TASK INPUT:
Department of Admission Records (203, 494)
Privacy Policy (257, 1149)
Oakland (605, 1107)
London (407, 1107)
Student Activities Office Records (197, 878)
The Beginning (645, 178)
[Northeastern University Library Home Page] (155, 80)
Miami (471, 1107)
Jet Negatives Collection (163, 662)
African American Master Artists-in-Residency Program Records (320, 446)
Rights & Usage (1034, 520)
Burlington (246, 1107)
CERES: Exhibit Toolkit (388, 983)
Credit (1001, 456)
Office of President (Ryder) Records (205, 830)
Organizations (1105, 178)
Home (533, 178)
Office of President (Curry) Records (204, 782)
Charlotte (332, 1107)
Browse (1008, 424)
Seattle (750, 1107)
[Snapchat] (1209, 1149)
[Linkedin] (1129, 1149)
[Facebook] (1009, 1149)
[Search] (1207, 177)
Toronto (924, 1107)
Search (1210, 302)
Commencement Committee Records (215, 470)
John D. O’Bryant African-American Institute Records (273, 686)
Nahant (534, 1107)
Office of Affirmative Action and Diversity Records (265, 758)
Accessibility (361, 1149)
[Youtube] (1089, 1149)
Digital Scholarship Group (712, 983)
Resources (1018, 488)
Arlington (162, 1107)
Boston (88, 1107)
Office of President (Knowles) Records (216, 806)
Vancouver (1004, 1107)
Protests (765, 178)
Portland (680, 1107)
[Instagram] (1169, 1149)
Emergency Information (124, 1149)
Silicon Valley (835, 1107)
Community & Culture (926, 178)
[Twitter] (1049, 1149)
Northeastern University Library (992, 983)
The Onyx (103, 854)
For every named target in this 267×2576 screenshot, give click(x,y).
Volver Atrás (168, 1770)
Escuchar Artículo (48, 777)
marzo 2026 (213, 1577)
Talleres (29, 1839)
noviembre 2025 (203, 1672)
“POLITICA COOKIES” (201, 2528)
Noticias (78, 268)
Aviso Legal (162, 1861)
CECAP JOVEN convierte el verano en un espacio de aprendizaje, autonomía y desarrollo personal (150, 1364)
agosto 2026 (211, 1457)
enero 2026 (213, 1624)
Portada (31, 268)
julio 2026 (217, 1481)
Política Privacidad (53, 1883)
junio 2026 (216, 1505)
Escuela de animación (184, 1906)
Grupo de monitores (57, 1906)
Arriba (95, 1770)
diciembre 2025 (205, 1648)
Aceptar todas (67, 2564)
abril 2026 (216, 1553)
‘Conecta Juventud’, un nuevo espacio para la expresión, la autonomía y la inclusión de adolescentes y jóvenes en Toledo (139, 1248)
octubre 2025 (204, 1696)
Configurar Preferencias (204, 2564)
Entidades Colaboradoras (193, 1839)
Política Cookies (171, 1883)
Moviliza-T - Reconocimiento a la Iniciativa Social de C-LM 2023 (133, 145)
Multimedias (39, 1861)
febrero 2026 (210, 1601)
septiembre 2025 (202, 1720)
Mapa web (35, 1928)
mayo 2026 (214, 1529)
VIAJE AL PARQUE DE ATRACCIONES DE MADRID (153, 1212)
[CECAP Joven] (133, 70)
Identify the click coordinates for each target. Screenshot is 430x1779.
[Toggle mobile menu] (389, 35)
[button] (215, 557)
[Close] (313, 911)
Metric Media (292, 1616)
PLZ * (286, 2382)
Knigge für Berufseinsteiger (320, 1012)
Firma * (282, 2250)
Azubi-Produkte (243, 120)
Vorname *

TASK DETAILS: Scan the listing above, and wherever a line holds the string "Home", copy that line.

RESULT BELOW:
[Northeastern University Library Home Page] (155, 80)
Home (533, 178)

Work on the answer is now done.